Заблуждение: GPU нужны для всего пайплайна
GPU нужны только для Fine Ranking (deep model, 200 candidates). Candidate Generation (ANN search) эффективнее на CPU с SIMD (FAISS). Coarse Ranking (XGBoost) работает на CPU. Feature Store (Redis) -- CPU only. GPU-серверы стоят 3-5x дороже CPU. При 100K RPS нужно 10 GPU серверов (\(5,200/мес) только для ranking, всё остальное -- на CPU (\)4,800/мес). Оптимизация: model quantization (FP32 -> INT8) снижает latency на 2-3x и позволяет использовать CPU вместо GPU.
Собеседование¶
Как масштабировать рекомендательную систему до 100K RPS?¶
"Добавим больше серверов за load balancer."
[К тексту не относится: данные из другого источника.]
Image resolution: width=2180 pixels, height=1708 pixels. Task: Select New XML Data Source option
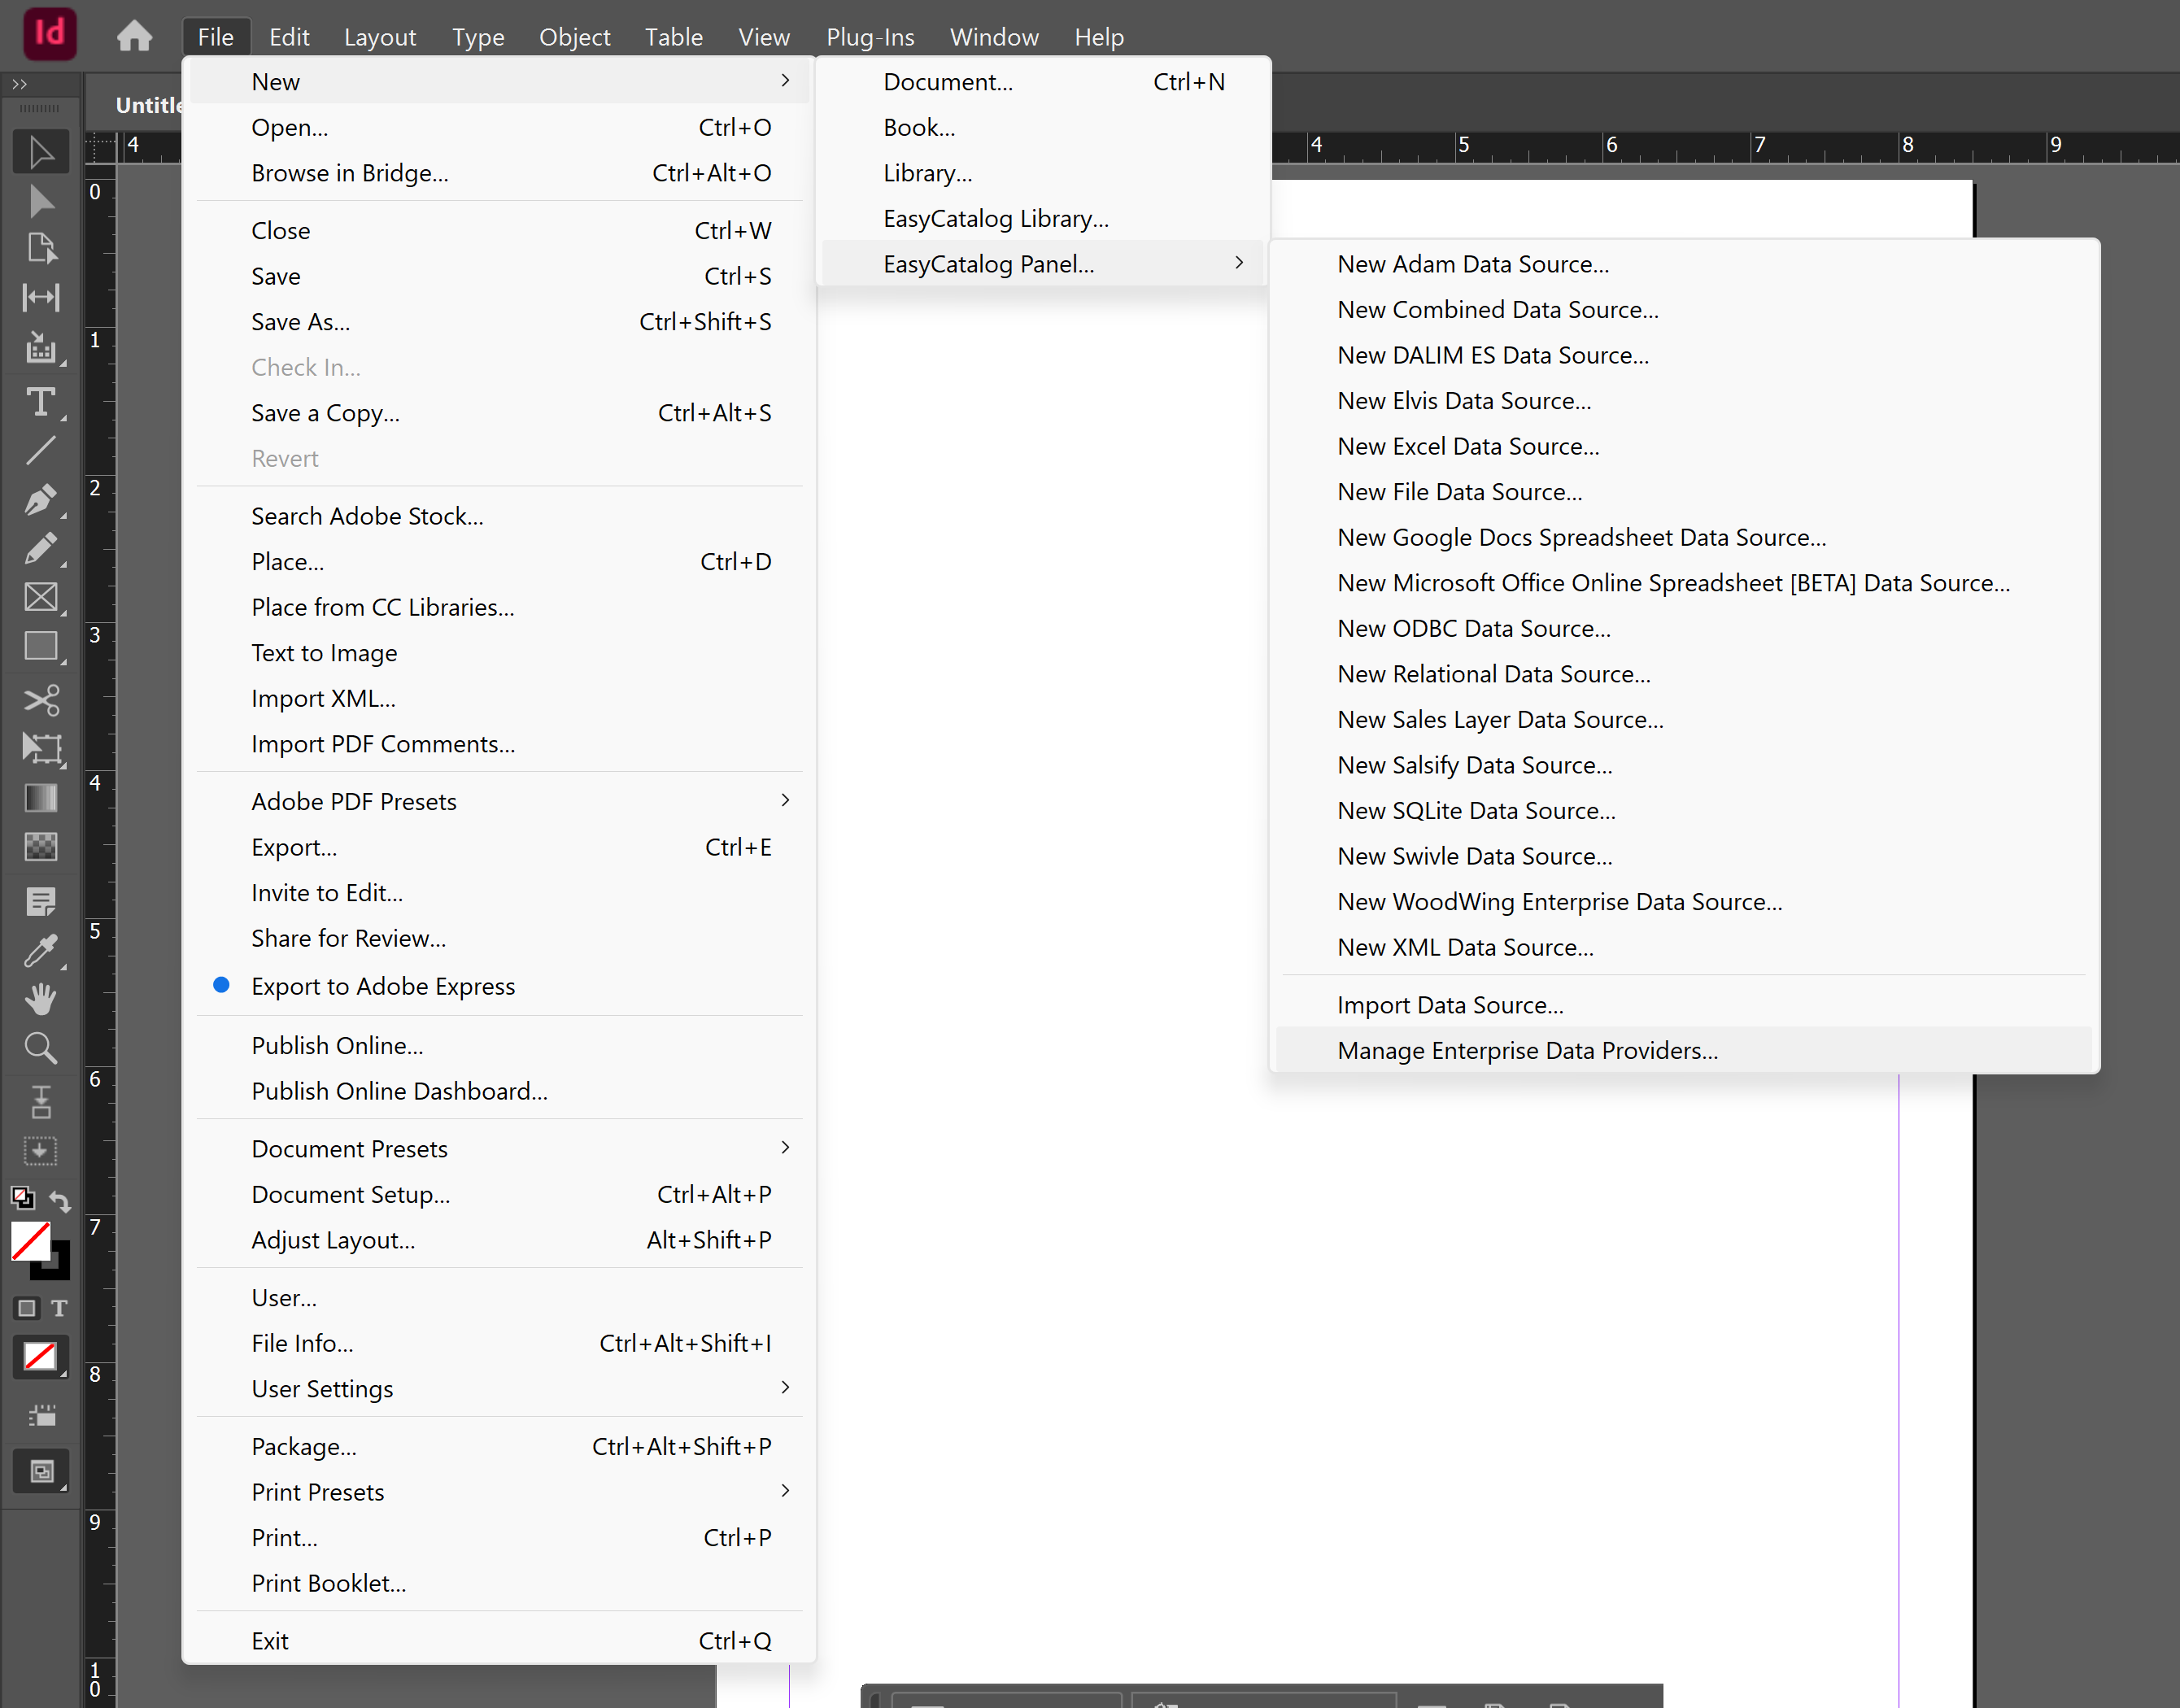[1465, 947]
"Stateless компоненты (API, ranking service): HPA с min=10, max=100 pods, target CPU 70%. Каждый pod обрабатывает ~2K RPS. Feature Store: Redis Cluster 10 shards по 10GB, 1M ops/s суммарно. Vector DB: FAISS-индекс шардированный на 5 машин (по 2M embeddings). GPU ranking: 10 серверов g4dn.xlarge с request batching (batch=32, timeout=5ms). Multi-level cache: L1 local (10K entries, < 1ms) + L2 Redis (< 5ms). Итого: ~50 pods + 10 Redis shards + 5 FAISS shards + 10 GPU servers = ~$30K/month."
Как обеспечить latency < 100ms при таком масштабе?¶
"Используем быстрые серверы и SSD."
"Latency budget: Network 10ms + Gateway 5ms + Feature Retrieval 10ms + Candidate Gen 20ms + Ranking 40ms + Filtering 5ms + Blending 5ms + Response 5ms = 100ms. Ключевые оптимизации: (1) Parallel execution -- feature retrieval, candidate gen и context параллельно через asyncio.gather; (2) Request batching -- GPU inference batch=32 с timeout=5ms; (3) Multi-level cache -- L1 local < 1ms, L2 Redis < 5ms, hit rate > 90%; (4) Timeout manager -- если этап превышает budget, skip с fallback. P50 = 35ms, P99 = 80ms."
Что делать при перегрузке системы?¶
"Возвращаем ошибку 503 и ждём."
"4 уровня graceful degradation: Normal -- full pipeline (ANN + CF + content, deep ranking, diversity, explanations). Elevated -- reduced pipeline (ANN + popular, XGBoost, без explanations). High -- minimal pipeline (popular only, simple scorer). Critical -- precomputed static recommendations. Circuit breaker: 5 failures -> fallback на 30s. Timeout manager: если осталось < 20ms, skip ranking и вернуть candidates as-is. Никогда не 503 -- всегда fallback, пусть менее персонализированный."